▶ TEXTE FOURNI:
━━━━

La commissaire Stoddart et la nouvelle commissaire adjointe, Chantal Bernier, ont remarquablement bien réussi à remplir leur mandat dans le contexte du modèle d'ombudsman, et c'est tout à leur honneur. Elles l'ont fait grâce à une foule de pouvoirs prévus dans la LPRPDE. En particulier, elles ont le pouvoir de nommer publiquement les organisations qui enfreignent la LPRPDE, de lancer de leur propre initiative des enquêtes ou des vérifications concernant les pratiques d'une organisation en matière de renseignements personnels et, comme je l'ai dit, de renvoyer des plaintes à la Cour fédérale.
Le Commissariat à la protection de la vie privée est, depuis des années, très respecté dans le domaine international de la protection de la vie privée, mais il a considérablement amélioré sa réputation auprès des organismes étrangers de protection de données à la suite de son enquête très médiatisée sur les pratiques de Facebook concernant la gestion des renseignements personnels. Grâce aux activités d'application de la loi du commissariat, le Canada est maintenant considéré comme un des chefs de file mondiaux pour ce qui est des questions liées à la protection de la vie privée dans le contexte des nouvelles technologies, y compris des médias sociaux. Le commissariat a accompli ces réalisations sans aucun pouvoir de rendre des ordonnances ou sans aucun autre mécanisme d'application de la loi, comme la capacité d'imposer des amendes. D'ailleurs, la commissaire Stoddart a déclaré à plusieurs reprises que la simple menace publique d'une poursuite possible devant la Cour fédérale contre une organisation a presque toujours amené cette dernière à donner suite aux préoccupations du commissariat.
Les nouvelles technologies innovatrices, comme les plateformes des médias sociaux, procurent de très grands avantages aux Canadiens. À mesure que nous continuerons d'adopter de nouvelles technologies et d'en profiter, nous aurons tous à fournir nos renseignements personnels en cours de route. Voilà pourquoi la protection de la vie privée fera de plus en plus partie intégrante de la relation de confiance entre les organisations du secteur privé et les personnes.

━━━━

▶ DONNÉES FOURNIES:

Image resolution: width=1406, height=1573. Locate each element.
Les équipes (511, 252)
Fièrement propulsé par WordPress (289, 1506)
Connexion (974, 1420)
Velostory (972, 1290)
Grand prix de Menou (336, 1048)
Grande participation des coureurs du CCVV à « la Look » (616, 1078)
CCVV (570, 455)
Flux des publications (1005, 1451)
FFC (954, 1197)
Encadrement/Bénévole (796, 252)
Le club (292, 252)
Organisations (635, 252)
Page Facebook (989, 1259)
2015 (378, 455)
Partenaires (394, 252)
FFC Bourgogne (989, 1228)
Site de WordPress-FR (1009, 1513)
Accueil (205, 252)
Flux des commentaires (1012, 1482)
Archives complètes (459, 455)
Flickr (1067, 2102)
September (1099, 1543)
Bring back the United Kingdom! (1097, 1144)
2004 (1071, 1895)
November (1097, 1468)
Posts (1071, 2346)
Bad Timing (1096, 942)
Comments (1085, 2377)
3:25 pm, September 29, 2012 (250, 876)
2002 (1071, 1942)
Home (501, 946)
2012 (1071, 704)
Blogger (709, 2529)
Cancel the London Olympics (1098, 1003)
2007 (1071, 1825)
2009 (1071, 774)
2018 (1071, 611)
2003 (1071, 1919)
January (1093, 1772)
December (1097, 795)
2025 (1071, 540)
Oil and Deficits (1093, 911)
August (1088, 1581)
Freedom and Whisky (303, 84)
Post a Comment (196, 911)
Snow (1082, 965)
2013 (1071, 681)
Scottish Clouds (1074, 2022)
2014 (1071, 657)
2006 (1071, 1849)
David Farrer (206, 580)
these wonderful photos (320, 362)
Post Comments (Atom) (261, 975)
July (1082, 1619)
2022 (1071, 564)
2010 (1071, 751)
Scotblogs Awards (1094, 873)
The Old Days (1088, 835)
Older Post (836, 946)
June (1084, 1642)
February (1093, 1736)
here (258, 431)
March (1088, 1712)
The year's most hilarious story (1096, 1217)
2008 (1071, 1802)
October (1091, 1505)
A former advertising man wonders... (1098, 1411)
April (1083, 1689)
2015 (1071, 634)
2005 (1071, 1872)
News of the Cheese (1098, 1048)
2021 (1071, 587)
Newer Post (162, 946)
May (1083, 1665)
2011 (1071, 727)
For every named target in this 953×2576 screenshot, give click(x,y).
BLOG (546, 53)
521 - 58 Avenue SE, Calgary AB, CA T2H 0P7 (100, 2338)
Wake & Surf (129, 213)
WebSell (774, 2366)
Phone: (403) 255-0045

━━━━

▶ TRAVAIL DEMANDÉ:
1. Veuillez réécrire tout le passage du texte fourni allant de « La commissaire Stoddart et » jusqu'à « la Cour fédérale. », en y remplaçant « LPRPDE » par « loi fédérale ».
2. D'après le texte fourni, quelle enquête a considérablement amélioré la réputation du commissariat auprès des organismes étrangers de protection de données ?
3. Prolongez le texte fourni sur la protection de la vie privée à partir de sa dernière phrase.

▶ RÉSULTATS ATTENDUS:
1.
La commissaire Stoddart et la nouvelle commissaire adjointe, Chantal Bernier, ont remarquablement bien réussi à remplir leur mandat dans le contexte du modèle d'ombudsman, et c'est tout à leur honneur. Elles l'ont fait grâce à une foule de pouvoirs prévus dans la loi fédérale. En particulier, elles ont le pouvoir de nommer publiquement les organisations qui enfreignent la loi fédérale, de lancer de leur propre initiative des enquêtes ou des vérifications concernant les pratiques d'une organisation en matière de renseignements personnels et, comme je l'ai dit, de renvoyer des plaintes à la Cour fédérale.

2. Son enquête très médiatisée sur les pratiques de Facebook concernant la gestion des renseignements personnels.

3.
Bien entendu, quand on examine de nouvelles questions en matière de protection de la vie privée, il est important de déterminer si le cadre actuel de réglementation permet d'aborder adéquatement la protection de la vie privée. Avec la LPRPDE, nous sommes chanceux: nous avons un cadre législatif qui est neutre sur le plan technologique, qui repose sur des principes et qui nous a très bien servis pour ce qui est d'assurer une protection de la vie privée de façon équilibrée.
Pour conclure, je présente en toute déférence les suggestions suivantes en espérant que le comité en tiendra compte dans le cadre de son étude, au moment de déterminer la pertinence et l'ampleur des modifications qui s'imposent à la LPRPDE afin de relever les défis posés par les nouvelles technologies, surtout en ce qui concerne les modifications visant à renforcer les pouvoirs d'application de la loi.
Premièrement, en tant qu’individus, nous avons tous la responsabilité de faire attention à la manière dont nous utilisons nos renseignements personnels dans des contextes publics. À cet égard, il est essentiel d'assurer la sensibilisation du public et d’offrir une formation régulière par l'entremise d'organismes de réglementation en matière de protection de la vie privée et des organisations pertinentes du secteur privé. Aucune modification à la LPRPDE ne serait requise pour améliorer nos efforts collectifs en ce sens.
Deuxièmement, je propose respectueusement que le comité examine attentivement les coûts liés à la transition vers un modèle de coercition aux termes de la LPRPDE. Pour tirer parti des nouveaux pouvoirs d'application de la loi comme le pouvoir de rendre des ordonnances, il faudra apporter des changements à la structure du Commissariat à la protection de la vie privée, et on perdra ainsi les principaux avantages fournis par le modèle de l'ombudsman.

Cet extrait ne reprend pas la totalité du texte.